Two Indian films in Cannes’ parallel sections
Anurag Kashyap’s Gangs of Wasseypur will screen at the Directors’ Fortnight in Cannes, while Vasan Bala’s debut feature, Peddlers will figure in the Critics’ Week.bollywood Updated: Apr 26, 2012 12:16 IST
Anurag Kashyap’s Gangs of Wasseypur will screen at the Directors’ Fortnight in Cannes, while Vasan Bala’s debut feature, Peddlers will figure in the Critics’ Week.

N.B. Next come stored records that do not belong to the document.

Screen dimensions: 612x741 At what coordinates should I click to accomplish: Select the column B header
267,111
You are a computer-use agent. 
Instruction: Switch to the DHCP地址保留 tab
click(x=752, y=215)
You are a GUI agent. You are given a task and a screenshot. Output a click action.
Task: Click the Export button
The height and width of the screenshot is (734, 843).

Both these sections were once part of the Cannes Film Festival, but later went their separate ways. Today, these two sections are not even held within the Festival premises, The Palace. So, as a large section of the Indian media may be tempted to write that Kashyap and Bala are part of the Cannes Film Festival, this will be entirely untrue.
Gangs of Wasseypur is a story that has been inspired by the murder trial and conviction of four Jharkhand politicians, and spins around the deadly Dhanbad coal mafia.
Tragically, the movie’s assistant director, Sohil Shah, died in a road accident when the shoot was on at Varanasi in 2010.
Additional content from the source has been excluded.